We get it – opening up and expressing personal feelings can be daunting, therefore so many people keep things in. However, asking for help is crucial for the road to healing. Feb. 6, 2022, Time to Talk Day, draws attention to mental health and the importance of reaching out for help. The day aims to help people open up and be honest about mental health, without the fear and stigma attached to the conversation.

Five facts about Time to Talk Day:

1.       Mental health issues affect millions

One in 4 people will suffer from mental health problem this year.

2.       The stigma

Nine out 10 people who experience mental health problems say they face stigma and discrimination because of it.

3.       Suicide rates

Suicide is the 10th leading cause of death in the United States.

4.       Children aren’t immune

Children at a very young age may show early warning signs of mental health concerns.

5.       Mental health prevention

Addressing known risk factors, such as exposure to trauma and educational and sociological factors, can possibly prevent mental health problems.

Tips for talking:

Send a text message

A face-to-face conversation may be too intimidating; a good old text message may do the trick.

Convo starters:

-         “I have some important things on my mind and really need someone to discuss them with.”

-         “I am really going through a hard time. Do you have the capacity to listen?”
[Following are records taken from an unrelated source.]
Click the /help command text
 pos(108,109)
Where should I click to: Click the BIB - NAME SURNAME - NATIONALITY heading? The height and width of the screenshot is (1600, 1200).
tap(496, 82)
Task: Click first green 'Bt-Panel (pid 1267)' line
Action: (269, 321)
-         “I am struggling with my mental health and need to get things off my chest.”

Seek a professional

It may start with a counselor, psychiatrist or therapist. Sometimes it is easier to speak with a professional. They can help figure out what exactly is going on and how to start getting you the help you need.


What if someone asks for your help on their mental health?

  • Listen. Let them finish their sentences and complete thoughts without interrupting. After they have finished, you can respond.
  • Let them know if you understand. If you have gone through something similar, let the person know. It can be extremely comforting to know they are not alone. Just don’t switch the topic completely to your struggles – focus on their needs
  • Avoid being judgmental. This is self-explanatory.
  • Take them seriously. Do not respond with statements that minimize how they are feeling or what they are going through, such as, “You’re just having a bad week,” or “I’m sure it’s nothing.”
  • Make yourself available to talk  again if needed. Let the person who has spoken with you know that they can reach out to you again if they are having a tough time. It’s okay to let them know if there is a time of day or certain days of the week that you aren’t available. For example, “I am here for you, but I don’t have much access to my phone during the week. I am not ignoring you – I always respond when I am able.”  Sometimes extra reassurance can go a long way.
  • Don't turn what you've been told into gossip. It took a lot of courage for them to open up. Keep it to yourself – it is not your information to share with others.
  • Reach out for help. It’s important to have friends that trust you, but if a friend indicates they have thoughts or plans of hurting themselves or another person, have been hearing voices or seeing things that no one else can hear or see, or have any other signs and symptoms that shouldn’t be ignored, you need to speak to a professional.. It will not make you a bad friend.


If someone you know is in crisis and needs help urgently, call 1-800-273-TALK (8255), text 741741, go to your local Emergency Room or call 911.